Here is a shorter version of the example above, making use of __match_args__ to let Python know the order in which arguments to Point2D should match:

class Point2D:
    """A class to represent points in a 2D space."""

    __match_args__ = ["x", "y"]
    def __init__(self, x, y):
        self.x = x
        self.y = y

def describe_point(point):
    """Write a human-readable description of the point position."""

    match point:
        case Point2D(0, 0):
            desc = "at the origin"
        case Point2D(0, y):
            desc = f"in the vertical axis, at y = {y}"
        case Point2D(x, 0):
            desc = f"in the horizontal axis, at x = {x}"
        case Point2D(x, y):
            desc = f"at {point}"

    return "The point is " + desc

# Prints "The point is at the origin"
print(describe_point(Point2D(0, 0)))
# Prints "The point is in the horizontal axis, at x = 3"
print(describe_point(Point2D(3, 0)))
# Prints "# The point is at (1, 2)"
print(describe_point(Point2D(1, 2)))

Wildcards

Another cool thing you can do when matching things is to use wildcards.

Asterisk *

Much like you can do things like

>>> head, *body, tail = range(10)
>>> print(head, body, tail)
0 [1, 2, 3, 4, 5, 6, 7, 8] 9

where the *body tells Python to put in body whatever does not go into head or tail, you can use * and ** wildcards. You can use * with lists and tuples to match the remaining of it:

def rule_substitution(seq):
    new_seq = []
    while seq:
        match seq:
            case [x, y, z, *tail] if x == y == z:
                new_seq.extend(["3", x])
            case [x, y, *tail] if x == y:
                new_seq.extend(["2", x])
            case [x, *tail]:
                new_seq.extend(["1", x])
        seq = tail
    return new_seq

seq = ["1"]
print(seq[0])
for _ in range(10):
    seq = rule_substitution(seq)
    print("".join(seq))

"""
Prints:
1
11
21
1211
111221
312211
13112221
1113213211
31131211131221
13211311123113112211
11131221133112132113212221
"""

This builds the sequence I showed above, where each number is derived from the previous one by looking at its digits and describing what you are looking at. For example, when you find three equal digits in a row, like "222", you rewrite that as "32" because you are seeing three twos. With the match statement this becomes much cleaner. In the case statements above, the *tail part of the pattern matches the remainder of the sequence, as we are only using x, y, and z to match in the beginning of the sequence.

Plain dictionary matching

Similarly, we can use ** to match the remainder of a dictionary.
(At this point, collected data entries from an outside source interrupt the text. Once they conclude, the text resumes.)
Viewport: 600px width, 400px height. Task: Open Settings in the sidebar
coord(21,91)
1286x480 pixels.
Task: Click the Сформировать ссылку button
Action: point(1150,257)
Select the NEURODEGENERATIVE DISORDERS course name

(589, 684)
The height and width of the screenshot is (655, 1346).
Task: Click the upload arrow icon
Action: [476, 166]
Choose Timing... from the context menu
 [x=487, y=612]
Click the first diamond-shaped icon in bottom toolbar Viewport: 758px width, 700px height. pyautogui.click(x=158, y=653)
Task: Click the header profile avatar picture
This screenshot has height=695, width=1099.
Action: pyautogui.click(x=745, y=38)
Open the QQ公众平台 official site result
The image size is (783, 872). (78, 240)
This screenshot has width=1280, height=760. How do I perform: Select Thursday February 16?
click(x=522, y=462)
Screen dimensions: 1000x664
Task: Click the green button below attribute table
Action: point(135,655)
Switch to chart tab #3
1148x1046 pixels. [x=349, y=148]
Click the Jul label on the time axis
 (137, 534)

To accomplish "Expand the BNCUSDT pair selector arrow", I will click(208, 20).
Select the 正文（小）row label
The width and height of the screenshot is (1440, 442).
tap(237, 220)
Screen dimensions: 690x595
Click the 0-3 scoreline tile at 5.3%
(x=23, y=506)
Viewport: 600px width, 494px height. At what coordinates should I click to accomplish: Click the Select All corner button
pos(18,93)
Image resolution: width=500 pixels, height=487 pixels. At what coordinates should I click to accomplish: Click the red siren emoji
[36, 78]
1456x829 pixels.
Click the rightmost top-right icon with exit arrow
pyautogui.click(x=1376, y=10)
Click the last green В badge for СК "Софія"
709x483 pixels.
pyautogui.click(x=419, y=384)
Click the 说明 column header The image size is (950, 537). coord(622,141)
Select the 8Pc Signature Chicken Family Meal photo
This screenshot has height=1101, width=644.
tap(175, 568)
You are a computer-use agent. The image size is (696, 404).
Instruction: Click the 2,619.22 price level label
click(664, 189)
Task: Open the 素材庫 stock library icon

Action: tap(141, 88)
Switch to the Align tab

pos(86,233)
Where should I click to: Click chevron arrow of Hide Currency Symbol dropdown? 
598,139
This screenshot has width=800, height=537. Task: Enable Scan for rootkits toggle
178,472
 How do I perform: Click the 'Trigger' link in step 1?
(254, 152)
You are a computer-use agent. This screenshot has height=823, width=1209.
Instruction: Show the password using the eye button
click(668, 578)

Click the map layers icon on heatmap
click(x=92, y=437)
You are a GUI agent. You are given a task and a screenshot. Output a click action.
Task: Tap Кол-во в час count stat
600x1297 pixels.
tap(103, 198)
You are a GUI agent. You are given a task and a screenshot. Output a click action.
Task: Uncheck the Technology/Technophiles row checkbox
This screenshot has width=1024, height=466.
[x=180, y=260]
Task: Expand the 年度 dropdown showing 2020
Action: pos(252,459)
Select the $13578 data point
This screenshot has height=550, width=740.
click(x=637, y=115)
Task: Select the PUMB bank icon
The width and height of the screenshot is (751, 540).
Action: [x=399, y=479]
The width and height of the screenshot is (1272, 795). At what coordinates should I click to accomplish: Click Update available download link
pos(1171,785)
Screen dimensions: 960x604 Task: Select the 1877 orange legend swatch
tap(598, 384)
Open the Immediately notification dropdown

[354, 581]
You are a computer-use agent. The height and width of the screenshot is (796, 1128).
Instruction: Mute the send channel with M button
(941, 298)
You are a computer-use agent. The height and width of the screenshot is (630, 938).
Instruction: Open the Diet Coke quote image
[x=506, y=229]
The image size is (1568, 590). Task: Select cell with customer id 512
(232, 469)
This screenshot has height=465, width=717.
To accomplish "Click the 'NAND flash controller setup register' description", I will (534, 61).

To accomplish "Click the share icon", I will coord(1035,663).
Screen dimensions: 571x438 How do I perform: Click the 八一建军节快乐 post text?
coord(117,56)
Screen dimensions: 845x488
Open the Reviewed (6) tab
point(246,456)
But first, let us see what is the behaviour when matching dictionaries:

d = {0: "oi", 1: "uno"}
match d:
    case {0: "oi"}:
        print("yeah.")
# prints yeah.

While d has a key 1 with a value "uno", and that is not specified in the only case statement, there is a match and we enter the statement. When matching with dictionaries, we only care about matching the structure that was explicitly mentioned, and any other extra keys that the original dictionary has are ignored. This is unlike matching with lists or tuples, where the match has to be perfect if no wildcard is mentioned.

Double asterisk **

However, if you want to know what the original dictionary had that was not specified in the match, you can use a ** wildcard:

d = {0: "oi", 1: "uno"}
match d:
    case {0: "oi", **remainder}:
        print(remainder)
# prints {1: 'uno'}

Finally, you can use this to your advantage if you want to match a dictionary that contains only what you specified:

d = {0: "oi", 1: "uno"}
match d:
    case {0: "oi", **remainder} if not remainder:
        print("Single key in the dictionary")
    case {0: "oi"}:
        print("Has key 0 and extra stuff.")
# Has key 0 and extra stuff.

You can also use variables to match the values of given keys:

d = {0: "oi", 1: "uno"}
match d:
    case {0: zero_val, 1: one_val}:
        print(f"0 mapped to {zero_val} and 1 to {one_val}")
# 0 mapped to oi and 1 to uno

Naming sub-patterns

Sometimes you may want to match against a more structured pattern, but then give a name to a part of the pattern, or to the whole thing, so that you have a way to refer back to it. This may happen especially when your pattern has alternatives, which you add with |:

def go(direction):
    match direction:
        case "North" | "East" | "South" | "West":
            return "Alright, I'm going!"
        case _:
            return "I can't go that way..."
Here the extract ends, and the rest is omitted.